Bread Alone. It's one the hubby learned from and it has a good variety of recipes for delicious bread. What it also has is something it calls a "teaching loaf." You can manipulate it a bit, try different things with it, but the basic recipe, if followed, will result in a good (if not spectacular) loaf of bread.
We had our bread with venison stew, and it was quite delicious. Hot bread, fresh butter, home-made venison stew with meat we'd butchered ourselves... you can't get much better than that!
The process of making the bread was what I wanted to touch on, though. I am fond of moving meditations, and find that using movement when meditating actually helps me to concentrate and follow my breath better. I've enjoyed tai chi (the 128 poses version), yoga, a split yoga-pilates combo, ecstatic dance, and some others. Kneading bread, though, is a whole other experience.

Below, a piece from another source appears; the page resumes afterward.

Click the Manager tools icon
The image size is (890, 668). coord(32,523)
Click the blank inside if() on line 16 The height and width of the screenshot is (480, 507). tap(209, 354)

At the beginning of the knead, the dough is very sticky. It's almost like kneading cake batter that's sat out too long. It clings to your fingers, clumps around the heels of your hands... It can be annoying if you don't let yourself disappear into the back and forth motion of the kneading itself. If you do let yourself disappear into it, though... it's wonderful. The squish, the push, turn and fold, repeat. You just keep doing it over and over until the dough changes.
That's when my real meditation begins. There's a moment when the dough goes from being a sticky mess to being ... well, dough. It becomes a little tacky, but not overly wet, and it becomes doughy and elastic. That's when you work the muscles in your arms, when you push with your legs and the palms of your hands, when you can really lose yourself in the rhythm of what you're doing. There's a real joy to kneading, to the slight burn in the muscles of the shoulders if you aren't used to it.
I didn't meditate as much as I would have liked today, but there are more days to come. I had fun, I enjoyed kneading, and I loved what came out of the oven several hours later.